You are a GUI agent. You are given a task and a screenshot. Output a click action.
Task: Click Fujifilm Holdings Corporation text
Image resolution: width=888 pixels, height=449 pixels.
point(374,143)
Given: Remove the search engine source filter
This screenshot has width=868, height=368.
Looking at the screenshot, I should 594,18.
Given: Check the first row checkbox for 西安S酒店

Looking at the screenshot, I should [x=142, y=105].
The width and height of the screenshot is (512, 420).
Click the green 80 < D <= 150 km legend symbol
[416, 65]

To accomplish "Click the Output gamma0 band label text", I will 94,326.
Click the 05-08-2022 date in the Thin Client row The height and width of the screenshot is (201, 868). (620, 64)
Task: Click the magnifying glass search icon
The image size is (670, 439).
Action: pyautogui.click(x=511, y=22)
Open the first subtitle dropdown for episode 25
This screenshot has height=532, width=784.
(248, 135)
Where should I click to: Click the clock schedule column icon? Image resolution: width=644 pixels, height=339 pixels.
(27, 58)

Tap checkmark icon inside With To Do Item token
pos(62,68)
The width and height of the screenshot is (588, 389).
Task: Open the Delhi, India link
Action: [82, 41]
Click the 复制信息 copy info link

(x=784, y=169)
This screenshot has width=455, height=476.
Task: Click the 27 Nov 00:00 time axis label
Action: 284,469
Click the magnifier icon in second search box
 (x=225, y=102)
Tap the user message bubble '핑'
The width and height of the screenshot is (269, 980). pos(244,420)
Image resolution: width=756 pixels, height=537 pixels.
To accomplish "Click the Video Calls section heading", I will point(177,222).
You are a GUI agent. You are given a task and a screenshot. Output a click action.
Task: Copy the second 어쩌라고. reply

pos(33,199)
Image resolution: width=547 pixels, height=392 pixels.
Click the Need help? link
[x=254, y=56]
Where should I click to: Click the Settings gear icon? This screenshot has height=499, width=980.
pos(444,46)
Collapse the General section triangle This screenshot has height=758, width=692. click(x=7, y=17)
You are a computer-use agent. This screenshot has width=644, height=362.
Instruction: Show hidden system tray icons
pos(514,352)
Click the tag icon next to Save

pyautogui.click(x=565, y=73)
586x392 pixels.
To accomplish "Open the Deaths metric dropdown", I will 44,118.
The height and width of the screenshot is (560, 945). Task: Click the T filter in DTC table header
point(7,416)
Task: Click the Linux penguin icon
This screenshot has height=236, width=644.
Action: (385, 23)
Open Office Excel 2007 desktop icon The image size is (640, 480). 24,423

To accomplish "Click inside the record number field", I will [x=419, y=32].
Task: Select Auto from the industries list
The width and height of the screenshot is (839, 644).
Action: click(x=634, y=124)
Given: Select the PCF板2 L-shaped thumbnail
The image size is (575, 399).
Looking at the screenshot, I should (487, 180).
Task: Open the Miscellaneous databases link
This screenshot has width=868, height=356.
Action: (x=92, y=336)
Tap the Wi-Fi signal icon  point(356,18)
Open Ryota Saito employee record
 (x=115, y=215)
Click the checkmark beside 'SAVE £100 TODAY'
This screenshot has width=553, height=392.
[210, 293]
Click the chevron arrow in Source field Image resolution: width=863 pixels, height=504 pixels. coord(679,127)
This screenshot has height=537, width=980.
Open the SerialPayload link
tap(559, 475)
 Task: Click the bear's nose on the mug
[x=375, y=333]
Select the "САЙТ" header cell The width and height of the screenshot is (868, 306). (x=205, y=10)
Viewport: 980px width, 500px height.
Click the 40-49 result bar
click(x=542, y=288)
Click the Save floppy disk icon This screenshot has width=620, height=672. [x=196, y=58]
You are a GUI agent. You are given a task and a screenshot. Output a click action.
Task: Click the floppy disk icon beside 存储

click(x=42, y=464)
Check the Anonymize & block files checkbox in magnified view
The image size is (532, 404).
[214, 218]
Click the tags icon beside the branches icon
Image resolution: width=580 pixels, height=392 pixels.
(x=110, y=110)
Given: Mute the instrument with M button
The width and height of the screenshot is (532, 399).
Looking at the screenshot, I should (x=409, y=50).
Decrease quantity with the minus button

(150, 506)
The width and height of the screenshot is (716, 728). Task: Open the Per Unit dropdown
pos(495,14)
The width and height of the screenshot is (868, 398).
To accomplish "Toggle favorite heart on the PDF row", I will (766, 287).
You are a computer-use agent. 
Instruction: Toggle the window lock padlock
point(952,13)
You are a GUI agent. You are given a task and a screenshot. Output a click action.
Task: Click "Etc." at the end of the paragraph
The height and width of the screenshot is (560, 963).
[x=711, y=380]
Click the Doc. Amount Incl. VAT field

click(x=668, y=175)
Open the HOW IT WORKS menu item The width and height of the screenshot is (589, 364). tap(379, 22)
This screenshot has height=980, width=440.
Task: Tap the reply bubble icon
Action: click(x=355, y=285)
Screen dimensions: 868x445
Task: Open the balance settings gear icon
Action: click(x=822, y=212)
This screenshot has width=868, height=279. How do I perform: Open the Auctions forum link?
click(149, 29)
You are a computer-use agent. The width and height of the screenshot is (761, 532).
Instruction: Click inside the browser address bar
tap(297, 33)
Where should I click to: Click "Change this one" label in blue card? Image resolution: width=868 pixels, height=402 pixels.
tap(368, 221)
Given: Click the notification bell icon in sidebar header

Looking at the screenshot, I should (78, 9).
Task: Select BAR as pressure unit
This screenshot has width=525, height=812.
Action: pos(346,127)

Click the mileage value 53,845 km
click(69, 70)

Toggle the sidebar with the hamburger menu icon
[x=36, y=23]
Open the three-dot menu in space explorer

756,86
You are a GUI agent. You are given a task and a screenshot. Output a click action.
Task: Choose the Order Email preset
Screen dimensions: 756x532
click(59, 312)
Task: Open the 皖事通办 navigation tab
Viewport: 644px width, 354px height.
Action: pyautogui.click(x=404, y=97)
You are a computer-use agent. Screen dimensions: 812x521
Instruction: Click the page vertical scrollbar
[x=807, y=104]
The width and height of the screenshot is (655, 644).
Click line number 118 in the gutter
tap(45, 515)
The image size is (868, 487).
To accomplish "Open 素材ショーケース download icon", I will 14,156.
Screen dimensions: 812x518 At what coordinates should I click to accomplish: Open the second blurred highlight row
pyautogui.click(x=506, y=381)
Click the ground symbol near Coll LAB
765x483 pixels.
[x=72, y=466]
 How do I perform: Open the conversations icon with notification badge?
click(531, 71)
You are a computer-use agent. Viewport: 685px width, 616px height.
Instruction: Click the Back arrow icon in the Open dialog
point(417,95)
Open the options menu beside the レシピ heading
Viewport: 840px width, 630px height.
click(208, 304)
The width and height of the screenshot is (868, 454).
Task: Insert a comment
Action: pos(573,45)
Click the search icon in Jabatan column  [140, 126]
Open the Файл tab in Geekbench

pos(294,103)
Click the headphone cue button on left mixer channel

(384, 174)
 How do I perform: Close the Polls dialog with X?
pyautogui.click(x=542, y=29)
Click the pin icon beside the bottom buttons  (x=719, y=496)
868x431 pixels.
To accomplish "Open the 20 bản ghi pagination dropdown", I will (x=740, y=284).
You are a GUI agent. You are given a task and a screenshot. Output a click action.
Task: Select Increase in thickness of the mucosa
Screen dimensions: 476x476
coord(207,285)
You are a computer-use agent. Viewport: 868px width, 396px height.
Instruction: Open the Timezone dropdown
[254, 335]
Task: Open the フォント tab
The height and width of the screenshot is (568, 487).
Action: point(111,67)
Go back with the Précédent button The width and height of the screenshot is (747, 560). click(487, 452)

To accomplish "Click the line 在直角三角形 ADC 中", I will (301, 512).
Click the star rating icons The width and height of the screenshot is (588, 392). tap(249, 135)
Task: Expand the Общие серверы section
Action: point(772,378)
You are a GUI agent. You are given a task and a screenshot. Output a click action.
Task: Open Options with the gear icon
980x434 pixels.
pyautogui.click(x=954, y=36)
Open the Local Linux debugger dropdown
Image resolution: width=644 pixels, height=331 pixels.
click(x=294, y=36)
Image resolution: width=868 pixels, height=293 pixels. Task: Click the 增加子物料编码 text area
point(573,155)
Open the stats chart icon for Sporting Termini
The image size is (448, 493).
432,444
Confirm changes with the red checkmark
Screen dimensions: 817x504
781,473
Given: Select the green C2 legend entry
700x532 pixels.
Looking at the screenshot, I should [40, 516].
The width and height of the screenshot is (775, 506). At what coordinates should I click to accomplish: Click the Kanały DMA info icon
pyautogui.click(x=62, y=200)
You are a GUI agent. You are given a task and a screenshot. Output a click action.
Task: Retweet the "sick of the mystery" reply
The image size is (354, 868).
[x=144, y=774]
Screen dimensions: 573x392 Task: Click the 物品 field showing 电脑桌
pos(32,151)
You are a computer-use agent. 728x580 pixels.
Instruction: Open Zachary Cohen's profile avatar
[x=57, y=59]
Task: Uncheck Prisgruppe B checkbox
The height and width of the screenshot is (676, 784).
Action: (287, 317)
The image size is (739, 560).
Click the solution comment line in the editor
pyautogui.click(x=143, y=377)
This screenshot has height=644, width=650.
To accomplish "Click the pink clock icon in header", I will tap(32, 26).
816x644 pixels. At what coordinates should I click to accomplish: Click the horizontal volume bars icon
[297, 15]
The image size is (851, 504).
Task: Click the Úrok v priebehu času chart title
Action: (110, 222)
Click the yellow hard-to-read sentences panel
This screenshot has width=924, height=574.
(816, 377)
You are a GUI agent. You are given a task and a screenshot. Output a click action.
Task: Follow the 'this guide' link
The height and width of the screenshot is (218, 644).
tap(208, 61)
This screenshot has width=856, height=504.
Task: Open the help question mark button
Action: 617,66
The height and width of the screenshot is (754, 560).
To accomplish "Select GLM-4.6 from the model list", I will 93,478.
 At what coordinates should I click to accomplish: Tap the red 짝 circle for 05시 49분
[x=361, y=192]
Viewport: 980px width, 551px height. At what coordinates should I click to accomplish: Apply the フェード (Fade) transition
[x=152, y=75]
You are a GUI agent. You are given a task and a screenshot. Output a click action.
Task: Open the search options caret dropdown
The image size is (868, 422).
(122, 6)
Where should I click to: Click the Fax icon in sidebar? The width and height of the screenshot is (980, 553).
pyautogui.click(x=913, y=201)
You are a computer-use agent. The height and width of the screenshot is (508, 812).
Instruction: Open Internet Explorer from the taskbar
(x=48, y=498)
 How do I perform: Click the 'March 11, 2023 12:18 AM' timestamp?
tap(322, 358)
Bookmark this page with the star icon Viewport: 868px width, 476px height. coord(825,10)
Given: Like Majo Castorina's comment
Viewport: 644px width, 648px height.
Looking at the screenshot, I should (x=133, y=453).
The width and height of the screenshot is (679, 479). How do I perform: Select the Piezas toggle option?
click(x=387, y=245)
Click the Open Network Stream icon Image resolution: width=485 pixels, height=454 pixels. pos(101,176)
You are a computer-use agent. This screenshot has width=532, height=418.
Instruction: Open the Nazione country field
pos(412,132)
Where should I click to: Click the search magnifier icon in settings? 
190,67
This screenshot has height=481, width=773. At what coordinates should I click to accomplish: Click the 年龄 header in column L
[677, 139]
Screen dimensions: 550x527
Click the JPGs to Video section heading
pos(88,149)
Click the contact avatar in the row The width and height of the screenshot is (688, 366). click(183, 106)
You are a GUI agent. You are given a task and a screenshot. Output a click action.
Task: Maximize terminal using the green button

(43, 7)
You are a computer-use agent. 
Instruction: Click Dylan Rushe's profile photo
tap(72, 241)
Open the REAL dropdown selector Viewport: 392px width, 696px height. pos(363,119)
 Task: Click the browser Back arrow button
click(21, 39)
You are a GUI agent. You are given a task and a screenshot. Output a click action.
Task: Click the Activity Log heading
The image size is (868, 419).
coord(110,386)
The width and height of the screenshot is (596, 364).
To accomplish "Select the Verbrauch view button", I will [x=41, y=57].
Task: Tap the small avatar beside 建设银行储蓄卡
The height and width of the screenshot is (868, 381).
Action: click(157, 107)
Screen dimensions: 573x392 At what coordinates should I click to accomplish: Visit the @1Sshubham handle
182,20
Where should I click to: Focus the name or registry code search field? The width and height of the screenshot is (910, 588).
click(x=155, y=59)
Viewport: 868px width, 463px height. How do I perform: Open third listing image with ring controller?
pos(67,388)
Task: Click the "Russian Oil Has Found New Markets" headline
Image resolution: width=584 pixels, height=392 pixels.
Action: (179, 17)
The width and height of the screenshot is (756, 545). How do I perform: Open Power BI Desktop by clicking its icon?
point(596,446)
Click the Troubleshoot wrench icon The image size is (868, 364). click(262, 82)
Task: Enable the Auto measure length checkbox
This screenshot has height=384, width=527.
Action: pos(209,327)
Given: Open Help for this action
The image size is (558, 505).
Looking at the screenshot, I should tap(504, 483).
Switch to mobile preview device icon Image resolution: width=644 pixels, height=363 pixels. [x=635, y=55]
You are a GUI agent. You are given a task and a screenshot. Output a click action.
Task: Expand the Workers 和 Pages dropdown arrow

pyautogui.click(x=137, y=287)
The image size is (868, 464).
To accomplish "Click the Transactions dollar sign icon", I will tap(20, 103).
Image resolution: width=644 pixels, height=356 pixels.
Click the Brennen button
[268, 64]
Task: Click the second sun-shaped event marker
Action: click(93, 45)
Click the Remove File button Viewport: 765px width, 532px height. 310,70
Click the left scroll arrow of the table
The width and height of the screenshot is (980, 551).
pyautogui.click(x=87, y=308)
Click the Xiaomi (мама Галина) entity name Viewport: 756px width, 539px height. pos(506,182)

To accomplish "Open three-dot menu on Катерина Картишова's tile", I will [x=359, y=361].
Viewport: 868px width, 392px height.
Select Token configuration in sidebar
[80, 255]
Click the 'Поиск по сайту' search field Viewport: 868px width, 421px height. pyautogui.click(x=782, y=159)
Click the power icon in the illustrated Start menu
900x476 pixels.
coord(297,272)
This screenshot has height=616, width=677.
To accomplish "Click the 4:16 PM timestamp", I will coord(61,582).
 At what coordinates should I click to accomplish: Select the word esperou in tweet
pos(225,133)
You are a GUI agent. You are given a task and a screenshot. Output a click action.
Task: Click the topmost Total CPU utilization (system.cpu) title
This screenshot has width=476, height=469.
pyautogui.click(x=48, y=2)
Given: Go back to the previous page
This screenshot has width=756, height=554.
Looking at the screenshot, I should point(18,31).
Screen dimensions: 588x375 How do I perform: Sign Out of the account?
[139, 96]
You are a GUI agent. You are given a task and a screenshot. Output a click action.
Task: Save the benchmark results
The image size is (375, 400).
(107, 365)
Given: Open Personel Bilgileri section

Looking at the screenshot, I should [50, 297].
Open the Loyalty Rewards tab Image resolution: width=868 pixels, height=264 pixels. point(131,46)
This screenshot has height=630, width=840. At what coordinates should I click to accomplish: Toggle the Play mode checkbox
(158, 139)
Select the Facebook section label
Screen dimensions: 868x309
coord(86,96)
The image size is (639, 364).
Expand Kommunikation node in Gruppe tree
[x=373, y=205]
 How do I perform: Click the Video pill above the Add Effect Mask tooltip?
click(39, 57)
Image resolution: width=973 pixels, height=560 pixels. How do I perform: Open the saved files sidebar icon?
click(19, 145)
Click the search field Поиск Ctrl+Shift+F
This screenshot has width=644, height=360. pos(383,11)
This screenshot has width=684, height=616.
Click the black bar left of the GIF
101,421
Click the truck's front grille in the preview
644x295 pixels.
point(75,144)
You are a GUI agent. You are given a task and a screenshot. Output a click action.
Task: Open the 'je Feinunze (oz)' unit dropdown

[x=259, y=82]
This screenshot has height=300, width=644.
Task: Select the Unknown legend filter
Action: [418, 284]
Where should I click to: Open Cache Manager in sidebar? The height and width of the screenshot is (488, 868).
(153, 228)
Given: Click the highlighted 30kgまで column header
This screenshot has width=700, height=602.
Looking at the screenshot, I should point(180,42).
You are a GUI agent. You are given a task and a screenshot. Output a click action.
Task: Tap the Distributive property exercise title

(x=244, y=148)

* _Work to complete_
Scan the material above for the string "Remove" and copy every line that has it.

* _Answer below_
Given: Remove the search engine source filter
Click the Remove File button Viewport: 765px width, 532px height. 310,70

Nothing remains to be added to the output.